In my coaching practice I work with my clients to help them hear their own voices, to allow them to trust themselves and step in the power of their professional and personal lives.  I tell my clients that what they know, what they feel, what they notice matters.  I coach them to listen to them selves and trust their inner guidance to make the best choices for their lives and situation. 
This morning I realized that in at least one area of my life, I was not walking my talk! That area is my exercise practice. I was introduced to yoga in 2000 when I moved from France to the USA. As a new Californian I felt compelled to put on my loose pants and flip flops, and head to the nearest yoga class carrying my coffee cup and yoga mat. Yoga was very different from anything I knew before. It was a slow pace workout where I finally found an opportunity to connect with both my body and spirit. I left every class connected to myself and to the bigger picture of my life. I loved it. I came home energized and feeling like I had engaged some part of my body that I was not even aware existed before!  The next day I would fell pain in my back, but went back to class anyway. I loved the yoga community, and wanted to be part of it. It seemed like everyday I would meet another person who told me how yoga impacted their lives. I have been practicing yoga for years almost 10 years now. 

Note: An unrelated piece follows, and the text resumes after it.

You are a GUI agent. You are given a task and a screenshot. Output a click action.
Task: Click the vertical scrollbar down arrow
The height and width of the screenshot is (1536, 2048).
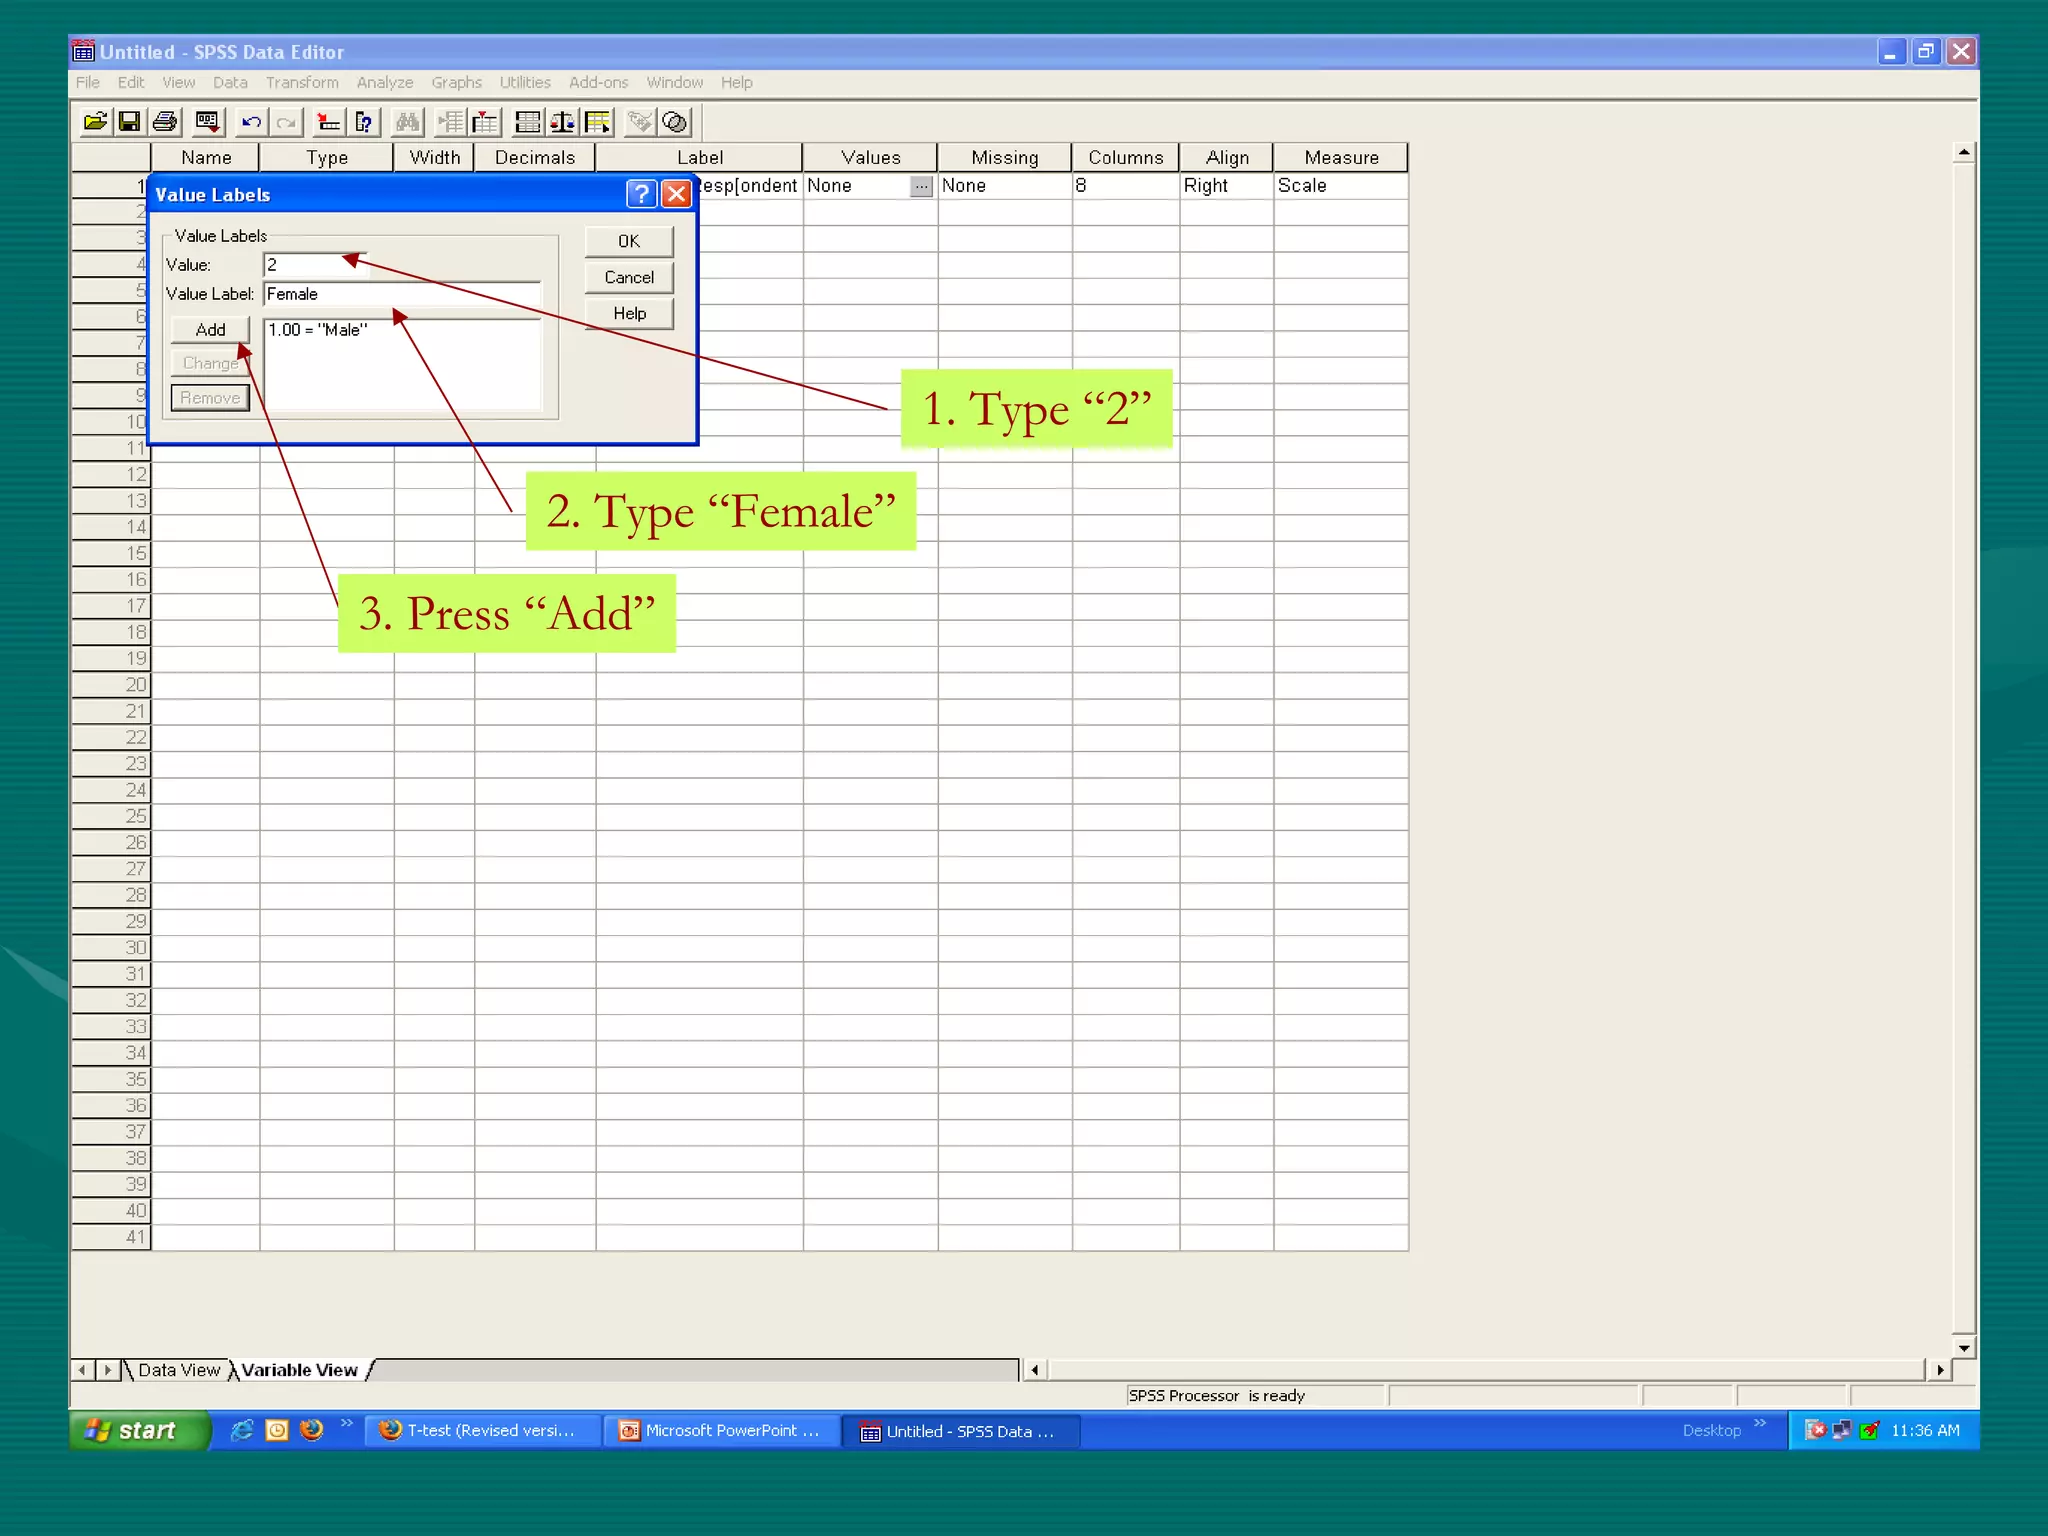pos(1964,1348)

Today my personal trainer opened my eyes. She asked me, “If you feel pain in your back everyday after your yoga practice, don’t you think that maybe yoga is not right for you?” 
What! Not right for me? How can yoga not be right for me? Isn’t yoga right for everyone? 
Sadly, my trainer was right. I did have pain after every class, and it had gotten worse over the last 9 years. I had rationalized that the pain was due to three pregnancies – I had even did prenatal yoga. How come I was not listening to what my body was telling me in a very loud voice everyday? I was following the crowd, yearning to be part of something else, and not acknowledging my own inner voice. 
My advice to myself and to you: Be aware and remember what you feel! What you notice matters. Pay attention, trust yourself, and find your own way! 

Tomorrow, I am off to try Pilates and see if it’s a better fit for me and my body.